Christine Haderthauer (CSU) war längst nicht erst am Montag um 18.30 Uhr als Chefin der bayerischen Staatskanzlei untragbar geworden, zu dem Zeitpunkt, als sie sich selbst, vermutlich mehr erzwungen als freiwillig, zu einer Rückzugserklärung vor die Presse stellte.

Ihr Rücktritt war längst nicht erst fällig, als sich Haderthauer gewohnt forsch über ihre Verfolgung durch die Presse beklagte, die wissen wollte, wie das denn genau gewesen ist mit ihrer Rolle in der Firma Sapor Modelltechnik, die Modellautos verkaufte, welche von psychisch kranken Straftätern gebaut worden waren. Ob sie tatsächlich, wie sie vor dem Bayerischen Landtag angegeben hatte, bereits 2003 aus der Firma ausgeschieden sei und die Geschäfte ihrem Gatten überlassen habe? Und nicht, wie Flugtickets, weitere Dokumente und nicht zuletzt die Beschäftigung ihrer Stimmkreisreferentin als PR-Beraterin für die Firma nahelegen, noch lange Jahre danach die Geschäfte mitlenkte?

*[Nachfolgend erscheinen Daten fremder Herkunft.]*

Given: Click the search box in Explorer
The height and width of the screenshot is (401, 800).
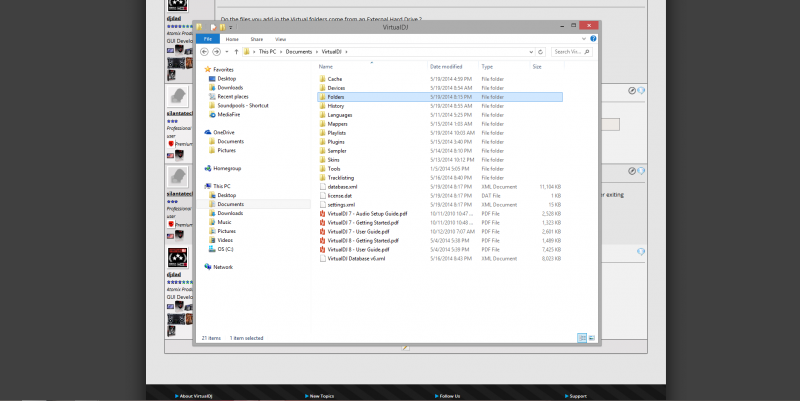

Christine Haderthauers Rücktritt war auch nicht erst dann angezeigt, als ein ehemaliger Miteigner der Firma Sapor das Ehepaar Haderthauer anzeigte, weil er davon ausging, dass man ihm Gewinne vorenthalten und ihn um 30.000 Euro betrogen hatte - was zu Ermittlungen und im Mai zu einer Hausdurchsuchung bei den Haderthauers führte.

Geschäft mit Schutzbefohlenen

Nein, eigentlich war Christine Haderthauer schon in dem Moment untragbar geworden, als die schlichte Tatsache ans Licht kam, dass sie und ihr Mann sich an den Erzeugnissen von psychisch Kranken bereicherten, die ihr Gatte Hubert als Arzt zu betreuen hatte.

Denn welche Eignung hat jemand für ein hohes politisches Amt, der sich abends mit seinem Partner zusammensetzt, und die beiden besprechen: Mensch, dieser Patient, er ist zwar ein geisteskranker Mörder, aber er kann toll basteln, und wenn wir das gescheit anstellen, dann springt auch für uns ordentlich etwas dabei heraus?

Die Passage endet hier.